*** Opening of Data ***

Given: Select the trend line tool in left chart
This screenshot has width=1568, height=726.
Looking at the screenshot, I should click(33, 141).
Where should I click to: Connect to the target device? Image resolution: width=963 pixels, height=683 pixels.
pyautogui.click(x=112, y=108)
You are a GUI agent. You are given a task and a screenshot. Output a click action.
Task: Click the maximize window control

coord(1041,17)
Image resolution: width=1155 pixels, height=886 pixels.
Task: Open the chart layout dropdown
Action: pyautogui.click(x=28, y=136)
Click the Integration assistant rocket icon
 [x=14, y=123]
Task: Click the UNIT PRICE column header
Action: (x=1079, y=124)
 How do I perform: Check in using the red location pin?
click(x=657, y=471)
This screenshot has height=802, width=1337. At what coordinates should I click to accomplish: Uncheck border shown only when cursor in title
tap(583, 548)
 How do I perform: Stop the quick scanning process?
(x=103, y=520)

*** Close of Data ***

What this task involves: Your task is to retype the data exactly, with no line missing.

Task solution:
Given: Select the trend line tool in left chart
This screenshot has width=1568, height=726.
Looking at the screenshot, I should click(33, 141).
Where should I click to: Connect to the target device? Image resolution: width=963 pixels, height=683 pixels.
pyautogui.click(x=112, y=108)
You are a GUI agent. You are given a task and a screenshot. Output a click action.
Task: Click the maximize window control

coord(1041,17)
Image resolution: width=1155 pixels, height=886 pixels.
Task: Open the chart layout dropdown
Action: pyautogui.click(x=28, y=136)
Click the Integration assistant rocket icon
 [x=14, y=123]
Task: Click the UNIT PRICE column header
Action: (x=1079, y=124)
 How do I perform: Check in using the red location pin?
click(x=657, y=471)
This screenshot has height=802, width=1337. At what coordinates should I click to accomplish: Uncheck border shown only when cursor in title
tap(583, 548)
 How do I perform: Stop the quick scanning process?
(x=103, y=520)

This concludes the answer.